== Task ==
Before copying, set aside the pictures; then restate exactly the lines from the one with "Open Сводки от" through the last line of the records.
━━━━━━━━━━
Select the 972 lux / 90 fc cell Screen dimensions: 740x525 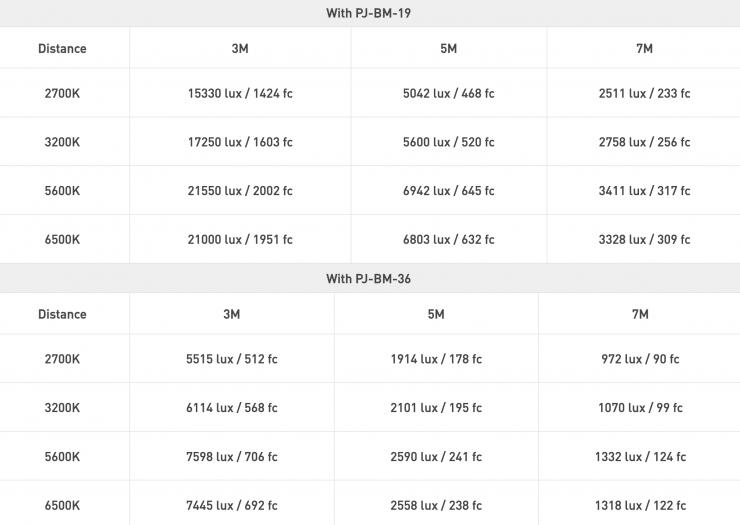[640, 359]
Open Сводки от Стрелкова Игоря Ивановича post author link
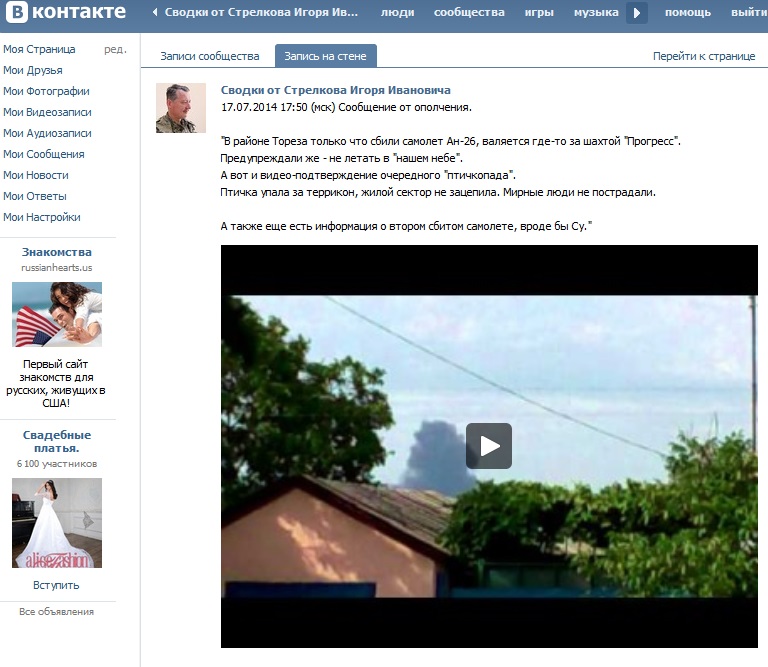Image resolution: width=768 pixels, height=667 pixels. [335, 90]
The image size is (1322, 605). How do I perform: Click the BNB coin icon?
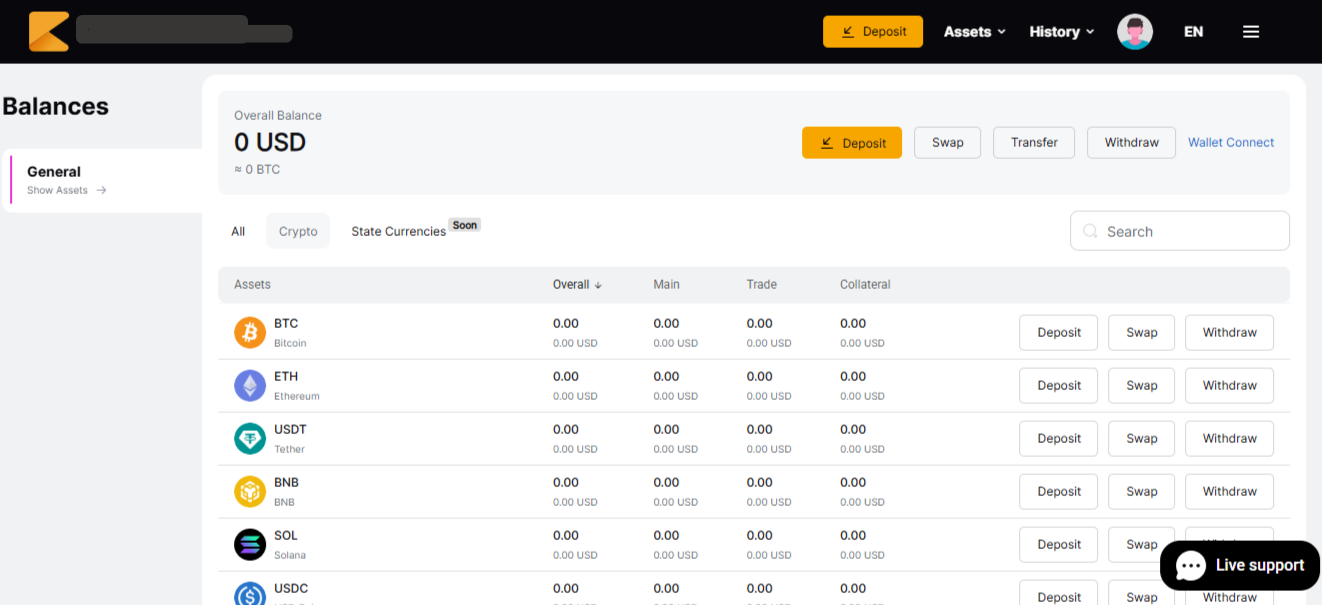click(x=250, y=491)
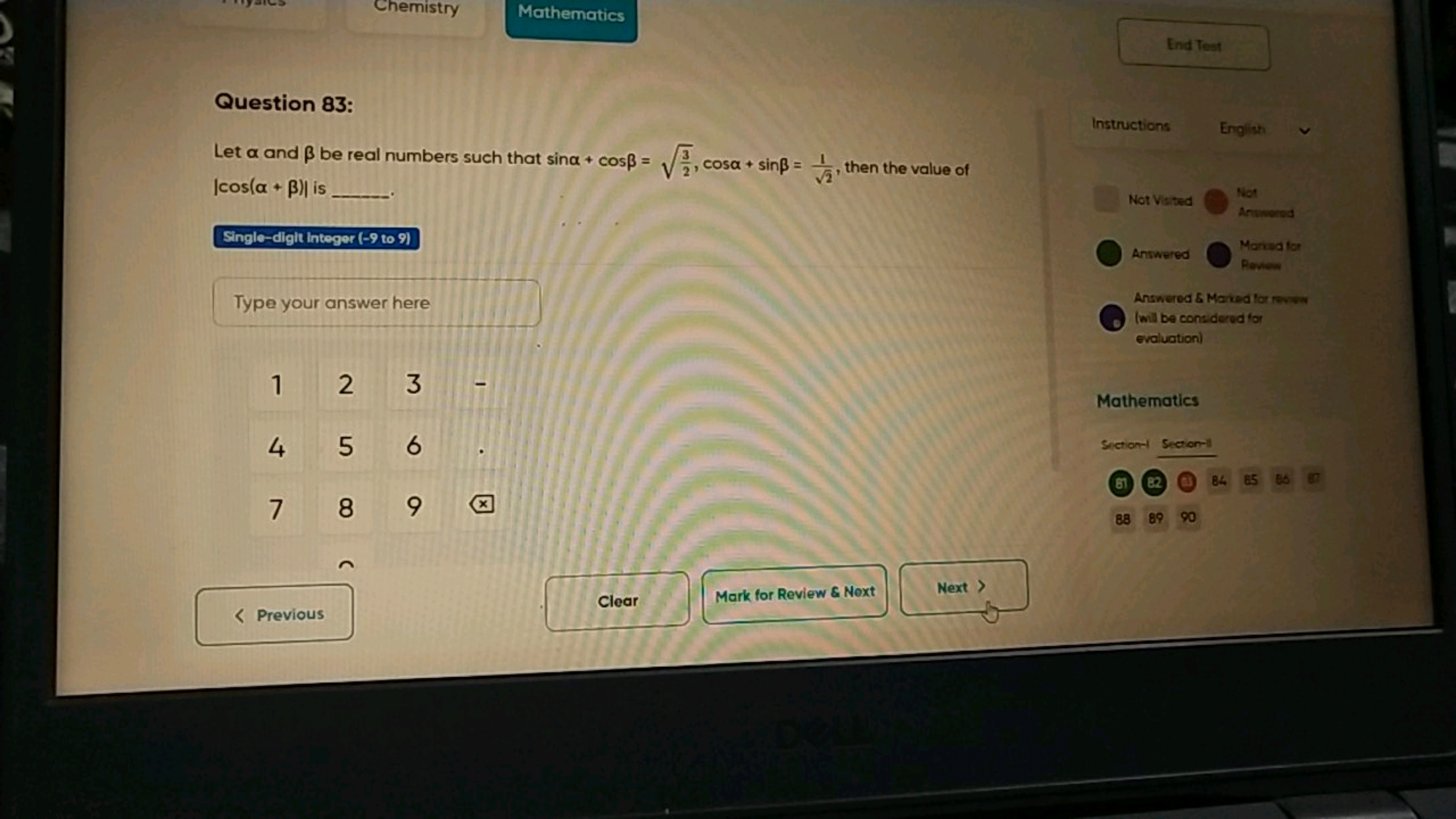Click the End Test button
The height and width of the screenshot is (819, 1456).
pos(1192,44)
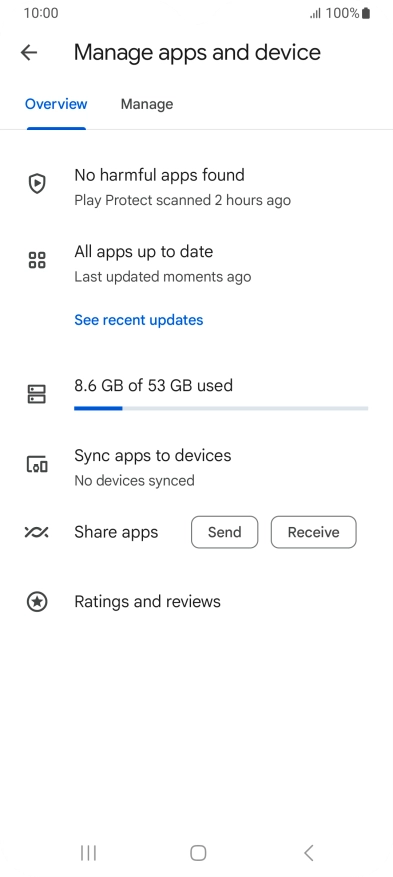Open All apps up to date entry

(x=196, y=263)
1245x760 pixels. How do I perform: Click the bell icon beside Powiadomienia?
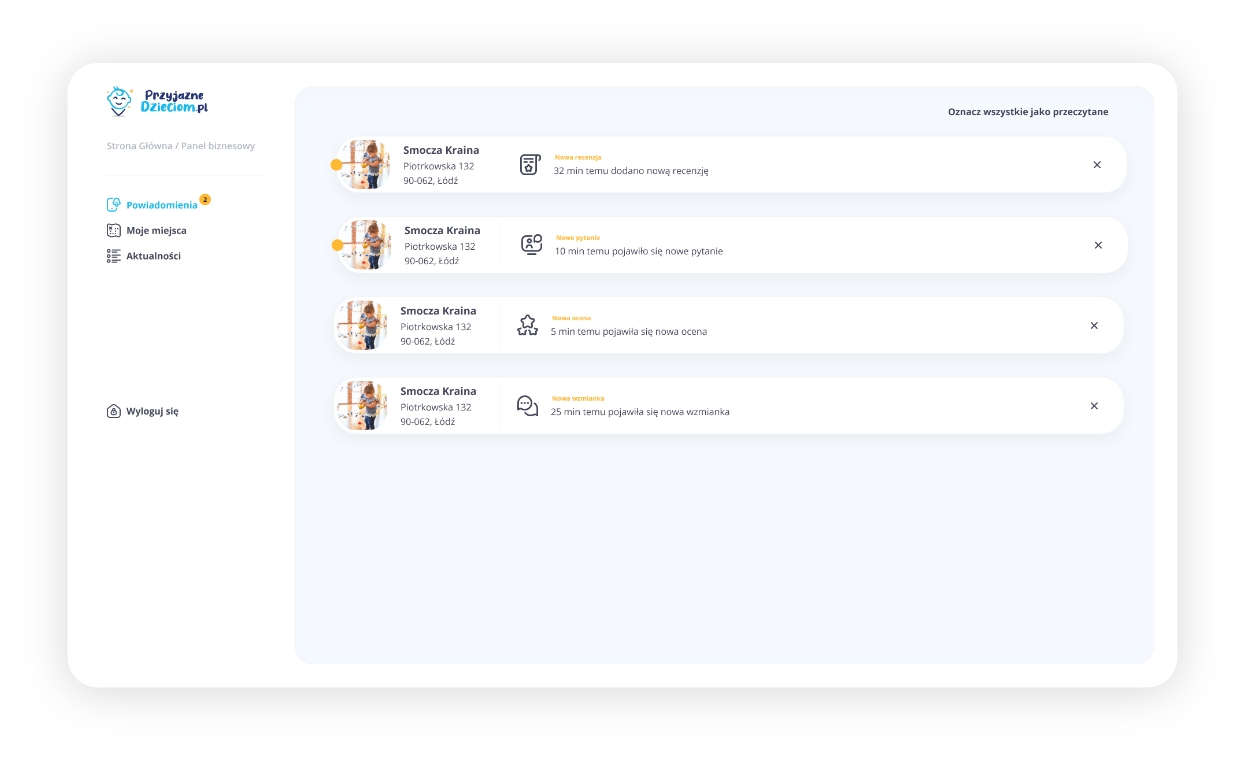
━━━━━━━━━━
== Solution for this problem ==
Open Сводки от Стрелкова Игоря Ивановича post author link
Image resolution: width=768 pixels, height=667 pixels. [335, 90]
The image size is (1322, 605). How do I perform: Click the BNB coin icon?
click(x=250, y=491)
Click the End Test button
The height and width of the screenshot is (819, 1456).
pos(1192,44)
Open All apps up to date entry

(x=196, y=263)
1245x760 pixels. How do I perform: Click the bell icon beside Powiadomienia?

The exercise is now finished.